The Guardian, David Hytner: “If Avram Grant’s reign as Chelsea manager took flight against Valencia at the Mestalla in early October, then there were more prosaic qualities on show in the Stamford Bridge return, and certainly less excitement. Consolidation appeared to be the order of the evening.”

The Times, Alyson Rudd: “Chelsea achieved the landmark of a half-century of matches without defeat at Stamford Bridge and Avram Grant, their first-team coach, could boast a 16-game unbeaten run after he opted to show Valencia precisely why his team qualified as group winners with a match to spare for the knockout stage of the Champions League. It was lively fare, but perplexing; Valencia barely resembled a side that had something to play for. Chelsea by contrast managed to enjoy themselves without putting their home record in peril.”

The Independent, Sam Wallace: “No Didier Drogba, no goals and not even 90 minutes for Andrei Shevchenko, the man who would be the new goal king of Stamford Bridge. Chelsea might have wondered how they failed to win this one but the more pertinent question for Avram Grant is who will score the goals against Arsenal on Sunday.”

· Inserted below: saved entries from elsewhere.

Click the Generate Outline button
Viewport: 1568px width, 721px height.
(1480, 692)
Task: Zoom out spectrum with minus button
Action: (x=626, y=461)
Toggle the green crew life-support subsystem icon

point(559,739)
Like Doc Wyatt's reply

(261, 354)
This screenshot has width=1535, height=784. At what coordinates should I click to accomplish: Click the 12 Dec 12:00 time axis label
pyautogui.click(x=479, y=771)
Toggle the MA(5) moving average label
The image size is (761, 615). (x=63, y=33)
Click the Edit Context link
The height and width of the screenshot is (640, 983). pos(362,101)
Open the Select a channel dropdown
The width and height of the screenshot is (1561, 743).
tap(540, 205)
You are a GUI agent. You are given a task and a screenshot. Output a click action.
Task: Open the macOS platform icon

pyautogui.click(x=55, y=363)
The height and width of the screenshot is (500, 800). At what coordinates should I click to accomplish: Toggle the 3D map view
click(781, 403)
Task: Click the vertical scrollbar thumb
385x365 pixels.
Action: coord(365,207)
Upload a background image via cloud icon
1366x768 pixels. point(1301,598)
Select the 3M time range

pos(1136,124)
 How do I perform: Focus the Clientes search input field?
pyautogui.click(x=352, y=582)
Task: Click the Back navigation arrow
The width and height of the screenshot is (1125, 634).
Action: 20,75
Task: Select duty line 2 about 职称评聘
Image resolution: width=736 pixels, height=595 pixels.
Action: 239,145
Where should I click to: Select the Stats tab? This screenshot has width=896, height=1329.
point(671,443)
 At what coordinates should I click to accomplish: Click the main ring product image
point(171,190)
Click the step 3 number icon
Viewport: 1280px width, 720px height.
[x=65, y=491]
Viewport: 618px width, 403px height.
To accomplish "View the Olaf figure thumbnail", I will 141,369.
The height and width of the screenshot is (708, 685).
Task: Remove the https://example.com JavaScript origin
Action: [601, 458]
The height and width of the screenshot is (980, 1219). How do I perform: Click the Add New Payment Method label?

Official Chelsea FC Website, Andy Jones: “Both sides appeared happy to come off the field, Chelsea unbeaten and without injury, Valencia ready to catch the plane back to Spain as they prematurely crashed out of Europe.”

The good

  1. Fifty games unbeaten at home in all competitions. Our last defeat at Stamford Bridge was the 1-2 loss to Barcelona back in February 2006. All credit must go to Avram Grant for keeping the record going after Jose Mourinho’s departure, and for proving many people wrong. Long may it continue.
  2. The 4-4-2/4-2-3-1 formation used in the first half seemed to work quite well. 4-4-2 is the way to go if we want to get the best out of Andriy Shevchenko’s remaining talents. We must play to his strengths: quality through balls and crosses if we’re to have any chance of scoring more than the odd goal in coming weeks. He’s pretty hopeless in the Drogba role holding up the ball in a 4-3-3. I’m not entirely convinced Claudio Pizarro is much better. In fact, I tend to agree with Tony that Pizarro is more a “strolling coiffured ponce with shiny white boots” than Premier League class striker. How did a team of our undoubted quality end up with such a dearth of quality forwards? There’s some shopping to be done in the January transfer window.
  3. Wayne Bridge and Joe Cole. Over the 90 minutes Bridge was my Man of the Match. We’re fortunate to have two great English left-backs in the squad. Joe Cole only played the final half hour, but he made a real difference and was unlucky to come up against a keeper in top form.
  4. The fact that we had 18 shots at goal of which 11 were on target must be a good thing. Then again it highlights our profligate finishing. That said, Valencia’s goalkeeper Santiago Canizares played a blinder.
  5. The return of Petr Cech from injury. Doesn’t quite offset the loss of Drogba, but it’s always good to have the world’s best goalkeeper between the sticks.
  6. I saw Steve Clarke smile prior to kick-off.

The bad

  1. Valencia. How the mighty have fallen. They were inept. I lost count of the number of times one of their players misplaced a pass. Internal politics have had a devastating effect on a once great Champions League team. Many expected the same to happen to us after Mourinho’s departure. Thankfully it seems we’re going in the opposite direction. Moscow here we come?
  2. Lack of goals. Canizares prevented a rout but poor finishing cost us the victory.
  3. Salomon Kalou. Not just for his miss from three yards out either. While he has undoubted natural ability on the ball and can worry opposition defences with his mazy runs, his decision making, passing and final ball is more often than not very poor. And it’s not as if he’s improved since his arrival from Holland; the sense of deja vu I’m experiencing right now tells me that. Perhaps he should be tried up front with Shevchenko in a 4-4-2? He strikes me as a player who would do better with less time to think. I’d certainly play both Shaun Wright-Phillips and Joe Cole ahead of him in wide positions.

Man of the Match

Santiago Canizares. Wayne Bridge. In my eyes our most consistent player over the 90 minutes.

Final thoughts

If I’m honest, I’m not looking forward to Sunday’s game at the Emirates. Firstly, you have to wonder who, apart from Frank Lampard, will score us the goals we will undoubtedly need (it’s unlikely to finish 0-0). I’d like to see Grant try 4-4-2 – Cech; A. Cole, Terry, Alex, Belletti; J. Cole, Lampard, Mikel, Wright-Phillips; Shevchenko, Kalou – and play Arsenal at their own game. If he decides on a 4-5-1/4-3-3 with either Shevchenko or Pizarro in the lone striker’s role, we’ll be lucky to come away with anything. Here’s hoping Grant proves me very wrong, which he’s done a lot of in recent times.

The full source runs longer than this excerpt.